Extracellular vesicles are thought to be involved in many physiological and pathological processes, such as cancer progression, immune regulation, neurodegenerative diseases, and tissue regeneration [13]. Extracellular vesicles derived from skin precursor-derived Schwann cells can reduce mitochondrial vacuolar degeneration and autophagy in denervated muscles by inhibiting autophagy-associated proteins and alleviate muscle atrophy by suppressing oxidative stress and inflammatory responses [50]. Human umbilical cord-derived mesenchymal stromal cells ameliorate sarcopenia-associated skeletal muscle atrophy and dysfunction through AMPK-PGC-1α axis-mediated anti-apoptotic, anti-inflammatory, and mitochondrial biogenesis mechanisms [281]. Mesenchymal stem cell can mediate the transplantation of mitochondria into aging cells.

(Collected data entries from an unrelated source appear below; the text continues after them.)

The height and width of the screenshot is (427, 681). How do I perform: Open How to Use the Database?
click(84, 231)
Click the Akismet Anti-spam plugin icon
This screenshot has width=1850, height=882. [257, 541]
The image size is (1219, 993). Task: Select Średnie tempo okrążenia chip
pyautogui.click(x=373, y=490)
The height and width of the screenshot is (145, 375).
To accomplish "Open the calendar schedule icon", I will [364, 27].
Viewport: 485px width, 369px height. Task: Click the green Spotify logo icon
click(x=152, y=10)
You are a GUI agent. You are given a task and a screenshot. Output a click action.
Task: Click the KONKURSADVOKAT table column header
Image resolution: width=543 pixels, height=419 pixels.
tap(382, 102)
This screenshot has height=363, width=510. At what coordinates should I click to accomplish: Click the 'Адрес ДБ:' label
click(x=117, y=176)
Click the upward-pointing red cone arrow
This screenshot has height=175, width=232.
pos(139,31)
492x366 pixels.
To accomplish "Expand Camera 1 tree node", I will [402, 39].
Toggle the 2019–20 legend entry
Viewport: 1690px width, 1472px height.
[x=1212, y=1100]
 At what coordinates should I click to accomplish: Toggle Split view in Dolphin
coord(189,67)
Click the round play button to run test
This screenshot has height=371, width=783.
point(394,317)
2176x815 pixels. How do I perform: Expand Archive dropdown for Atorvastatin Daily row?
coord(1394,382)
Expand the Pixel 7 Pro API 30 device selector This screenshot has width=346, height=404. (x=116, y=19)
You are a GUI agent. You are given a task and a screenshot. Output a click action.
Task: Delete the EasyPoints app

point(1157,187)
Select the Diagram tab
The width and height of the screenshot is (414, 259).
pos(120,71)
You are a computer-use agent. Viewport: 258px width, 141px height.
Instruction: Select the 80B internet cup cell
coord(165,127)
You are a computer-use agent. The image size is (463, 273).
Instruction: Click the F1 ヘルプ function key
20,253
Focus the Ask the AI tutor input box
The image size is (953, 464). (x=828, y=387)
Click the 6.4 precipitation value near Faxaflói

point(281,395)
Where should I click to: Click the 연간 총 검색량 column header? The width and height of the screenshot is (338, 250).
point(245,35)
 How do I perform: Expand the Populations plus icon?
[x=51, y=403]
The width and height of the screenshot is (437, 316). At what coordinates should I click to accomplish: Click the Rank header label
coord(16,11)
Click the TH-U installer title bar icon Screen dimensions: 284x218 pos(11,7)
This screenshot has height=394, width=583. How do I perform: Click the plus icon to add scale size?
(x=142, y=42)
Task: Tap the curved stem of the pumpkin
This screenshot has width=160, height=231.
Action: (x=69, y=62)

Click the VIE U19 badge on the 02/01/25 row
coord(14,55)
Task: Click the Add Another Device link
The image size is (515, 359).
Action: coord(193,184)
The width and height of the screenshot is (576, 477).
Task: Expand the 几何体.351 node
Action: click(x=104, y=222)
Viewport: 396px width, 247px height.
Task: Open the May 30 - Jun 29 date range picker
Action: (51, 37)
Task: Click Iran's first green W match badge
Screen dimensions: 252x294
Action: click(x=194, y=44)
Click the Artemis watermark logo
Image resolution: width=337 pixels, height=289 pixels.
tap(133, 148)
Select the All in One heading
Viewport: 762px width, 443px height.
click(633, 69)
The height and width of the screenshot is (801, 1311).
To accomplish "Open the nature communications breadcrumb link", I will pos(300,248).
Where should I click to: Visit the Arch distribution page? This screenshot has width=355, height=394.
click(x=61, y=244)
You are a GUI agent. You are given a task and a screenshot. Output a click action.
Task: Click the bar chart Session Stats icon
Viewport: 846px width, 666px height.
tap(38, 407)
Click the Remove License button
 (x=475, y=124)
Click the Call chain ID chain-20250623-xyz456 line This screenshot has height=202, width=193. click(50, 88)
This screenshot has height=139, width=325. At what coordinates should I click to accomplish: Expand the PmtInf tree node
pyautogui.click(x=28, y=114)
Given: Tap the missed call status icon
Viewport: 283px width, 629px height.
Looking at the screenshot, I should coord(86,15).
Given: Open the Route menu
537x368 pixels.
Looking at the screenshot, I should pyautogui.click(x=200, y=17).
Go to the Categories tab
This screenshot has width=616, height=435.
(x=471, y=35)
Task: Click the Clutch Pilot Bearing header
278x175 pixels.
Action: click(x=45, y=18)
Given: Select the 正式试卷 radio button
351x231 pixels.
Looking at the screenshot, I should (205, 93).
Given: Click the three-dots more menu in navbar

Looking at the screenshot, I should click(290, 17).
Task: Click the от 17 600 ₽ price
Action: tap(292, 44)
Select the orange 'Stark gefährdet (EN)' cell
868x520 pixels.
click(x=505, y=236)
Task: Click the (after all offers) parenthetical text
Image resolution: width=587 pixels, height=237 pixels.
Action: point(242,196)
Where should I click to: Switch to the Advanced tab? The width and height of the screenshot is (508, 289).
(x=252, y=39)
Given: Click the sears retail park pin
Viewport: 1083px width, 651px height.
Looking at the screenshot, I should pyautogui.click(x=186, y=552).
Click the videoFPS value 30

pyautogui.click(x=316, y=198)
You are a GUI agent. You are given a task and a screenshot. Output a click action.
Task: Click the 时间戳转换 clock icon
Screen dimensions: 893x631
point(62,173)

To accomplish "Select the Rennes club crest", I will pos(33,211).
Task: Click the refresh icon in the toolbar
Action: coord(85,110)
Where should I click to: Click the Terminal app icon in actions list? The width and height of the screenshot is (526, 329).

This can restore the function of mitochondria in aging muscle cells and neurons, and then achieve the therapeutic purpose [282]. In addition, heat stress has been shown to trigger a stress response that leads to increased heat shock protein expression and improved mitochondrial function, while attenuating the reduction in human skeletal muscle mass and metabolic function due to immobilization [283]. Electrical stimulation can prevent against doxorubicin-induced muscle atrophy and mitochondrial loss in C2C12 myotubes [284]. Low-level laser irradiation prevents doxorubicin-induced skeletal muscle atrophy by preserving mitochondrial homeostasis and alleviating oxidative stress and apoptosis through the AMPK/SIRT1/PCG-1α pathway [285]. It has also been proposed that caloric restriction can delay sarcopenia by reducing oxygen radical production, decreasing oxidative stress damage, enhancing mitochondrial function, improving protein homeostasis, reducing iron overload, increasing autophagy and apoptosis, and reducing inflammation [286]. In conclusion, there are many ways to target mitochondria for the treatment of sarcopenia, and their mechanism is more worthy of our attention. In the future, the combined therapeutic modalities may be an alternative.

Prospects

Our understanding of the role of mitochondria in skeletal muscle atrophy has progressed considerably over the last few years. Mitochondria play a very important role in skeletal muscle growth and development, and mitochondrial dysfunction is an important cause of skeletal muscle atrophy. Therefore, the molecular mechanisms by which mitochondrial dysfunction induces skeletal muscle atrophy have attracted the interest of scientists. An understanding of these mechanisms could benefit the development of clinical treatment options for skeletal muscle atrophy, and future therapeutic strategies targeting mitochondria may be a key measure to prevent or treat different types of skeletal muscle atrophy. Currently the common therapeutic approaches are drug therapy, gene therapy, stem cell therapy and physiotherapy, and if additional combination therapeutic strategies can be developed or the feasibility of mitochondrial transplantation can be increased, the quality of life would be greatly improved in patients with muscle atrophy.